__TEXTAUSSCHNITT__:
Bücher, Texte und Lesungen
Im Archiv der Süddeutschen Zeitung ließe sich u. a. dieser Wortsalat-Satz auf’s Papier stempeln:
Ab 9. November =Biographie / Besonderes =Familie. Sammelakte. Kultur. Weltpolitik. Filmende!
Zunächst traf es mich eher oberflächlich: Wieder ein Leukämiefall – wie schrecklich!
Als mich der Aufruf ein zweites Mal erreichte, erkannte ich auf dem Foto das Gesicht von Friederike, hörte ihr schepperndes Lachen und sah plötzlich den Abgrund. Vor mehr als zwanzig Jahren waren wir uns fast täglich begegnet. Jetzt hatte sich ein Stopp-Schild vor ihre Füße gedrängt.
Ein Schritt weiter oder eine unbedachte Bewegung konnten genügen. So mochte es sich anfühlen.
Mit Knochenmarkspenden hatte ich mich noch nie beschäftigt.
„Mit vollen Segeln für Friederike … Du kannst helfen“ stand auf dem Flyer.
Also zog ich los.
„Mund auf. Stäbchen rein. Spender sein.“
Ein knackiger Spruch.
Es würde schnell gehen. Erstmal.
Noch schneller war ich wieder draußen, weil schon ein wenig zu alt für die Typisierung. Die DKMS macht keine Ausnahmen.
Doch meine Zwillingsschwester – ja, mit identischen Gewebemerkmalen! – wusste Rat. Seit Jahrzehnten registriert, würde sie doch spenden, falls ….
Ja, falls … Irgendwo wird es passen, Friederike!
Möglichst bald.
Brünftige
Rundschwanzseekühe blockieren
die Strände Floridas.
Hier dagegen ist freie
Sicht.
Jetzt, da deine Fächer geleert sind, offenbarst du Narben, alter Schrank.
Du hast über zwanzig Jahre Dinge verborgen, die sonst herumgelegen hätten, und wurdest davor jahrzehntelang im Wartezimmer einer Zahnarztpraxis bestaunt. Doch wer hat vor hundertzwanzig Jahren und noch früher an deinen Griffen gezogen? Welche Kleinigkeiten waren sortiert in der flachen Lade, die jetzt erst die Spuren eines früheren Fächersystems offenbart? Und woher stammt dieses Loch im Filz, ganz am Rand?

__EINTRÄGE__:
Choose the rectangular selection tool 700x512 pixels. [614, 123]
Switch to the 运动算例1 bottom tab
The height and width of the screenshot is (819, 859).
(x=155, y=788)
==
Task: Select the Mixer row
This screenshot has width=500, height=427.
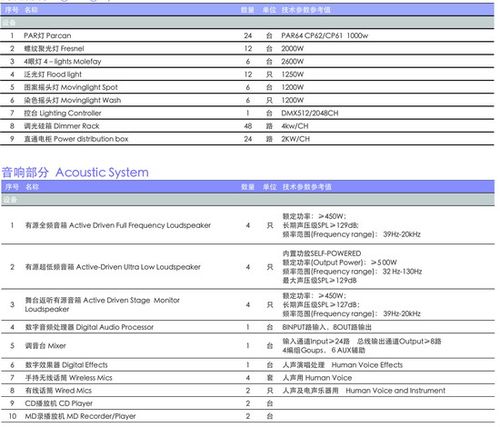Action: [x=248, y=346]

__AUFGABEN__:
• 1. Stimmen die folgenden Aussagen mit dem Textausschnitt überein? (a) Die erzählende Person wurde wegen ihres Alters nicht typisiert. (b) Die Zwillingsschwester hat sich erst vor Kurzem als Spenderin registrieren lassen. (c) Der alte Schrank stand früher im Wartezimmer einer Zahnarztpraxis.
• 2. Benenne in den Einträgen alles von der Zeile mit „Choose the rectangular“ bis hinunter zur Zeile mit „(x=155, y=788)“ um: Ersetze „bottom tab“ durch „lower tab“, und gib nur diese Zeilen sonst unverändert wieder.

__LÖSUNGEN JE AUFGABE__:
• 1.
(a) Ja: „weil schon ein wenig zu alt für die Typisierung“
(b) Nein: „Seit Jahrzehnten registriert“
(c) Ja: „wurdest davor jahrzehntelang im Wartezimmer einer Zahnarztpraxis bestaunt“

• 2.
Choose the rectangular selection tool 700x512 pixels. [614, 123]
Switch to the 运动算例1 lower tab
The height and width of the screenshot is (819, 859).
(x=155, y=788)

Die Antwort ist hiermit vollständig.